Bloomberg Technoz, Jakarta - Rupiah melanjutkan tren penguatan pada perdagangan Senin (15/6/2026), dengan apresiasi 0,12% ke Rp17.848/US$ kala pembukaan pasar. Tak lama berselang rupiah makin menguat 0,45% ke Rp17.790/US$ pada 09:03 WIB.
Apresiasi mata uang Garuda ditopang oleh meredanya tekanan eksternal setelah harga minyak mentah dunia terkoreksi tajam menyusul meredanya ketegangan geopolitik di Timur Tengah dan meningkatnya harapan tercapainya kesepakatan antara Amerika Serikat (AS) dan Iran.
Penurunan harga minyak jadi kabar baik bagi Indonesia yang masih berstatus sebagai net importir minyak.
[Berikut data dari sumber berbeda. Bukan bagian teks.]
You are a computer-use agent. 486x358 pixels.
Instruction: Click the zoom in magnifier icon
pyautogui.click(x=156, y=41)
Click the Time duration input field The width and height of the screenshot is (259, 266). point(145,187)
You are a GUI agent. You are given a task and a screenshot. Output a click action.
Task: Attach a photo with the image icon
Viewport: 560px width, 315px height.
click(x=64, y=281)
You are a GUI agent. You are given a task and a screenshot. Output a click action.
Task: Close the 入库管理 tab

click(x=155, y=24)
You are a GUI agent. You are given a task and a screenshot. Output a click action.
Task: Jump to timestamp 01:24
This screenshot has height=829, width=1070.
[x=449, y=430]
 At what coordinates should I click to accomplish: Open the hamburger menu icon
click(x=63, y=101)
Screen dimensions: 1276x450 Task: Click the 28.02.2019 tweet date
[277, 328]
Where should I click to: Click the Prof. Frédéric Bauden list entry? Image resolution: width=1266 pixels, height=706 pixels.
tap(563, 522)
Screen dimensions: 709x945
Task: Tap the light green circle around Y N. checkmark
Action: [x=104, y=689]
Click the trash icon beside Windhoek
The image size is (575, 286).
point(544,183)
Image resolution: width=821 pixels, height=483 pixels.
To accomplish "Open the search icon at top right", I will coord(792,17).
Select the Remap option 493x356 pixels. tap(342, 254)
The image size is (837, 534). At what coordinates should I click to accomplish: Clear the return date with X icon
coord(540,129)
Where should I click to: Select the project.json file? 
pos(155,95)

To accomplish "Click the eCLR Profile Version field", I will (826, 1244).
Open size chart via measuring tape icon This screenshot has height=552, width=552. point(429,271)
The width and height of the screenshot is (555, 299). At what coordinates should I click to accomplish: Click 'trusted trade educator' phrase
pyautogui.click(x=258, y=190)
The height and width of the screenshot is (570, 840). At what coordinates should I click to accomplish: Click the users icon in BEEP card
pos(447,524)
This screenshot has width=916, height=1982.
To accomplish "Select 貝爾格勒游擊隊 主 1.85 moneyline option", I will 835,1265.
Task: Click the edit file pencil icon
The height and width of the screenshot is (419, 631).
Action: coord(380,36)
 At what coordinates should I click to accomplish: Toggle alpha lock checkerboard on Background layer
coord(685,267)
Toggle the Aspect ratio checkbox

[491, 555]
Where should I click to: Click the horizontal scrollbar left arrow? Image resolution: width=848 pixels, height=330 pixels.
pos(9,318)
Meredanya tekanan dari sisi energi tak cuma mengurangi risiko pelebaran defisit transaksi berjalan, tetapi juga kekhawatiran pasar terhadap lonjakan inflasi impor yang sempat membayangi.
Sentimen positif itu, turut mendorong arus dana kembali ke aset-aset berisiko di kawasan Asia. Mata uang kawasan menguat, begitu juga dengan imbal hasil obligasi pemerintah di sejumlah negara bergerak turun, sejalan dengan meningkatnya minat investor terhadap pasar Asia.
Dari kawasan, peso Filipina memimpin penguatan mata uang Asia sebesar 1,05%. Di posisi kedua ada rupiah, dan dolar Taiwan di peringkat ketiga.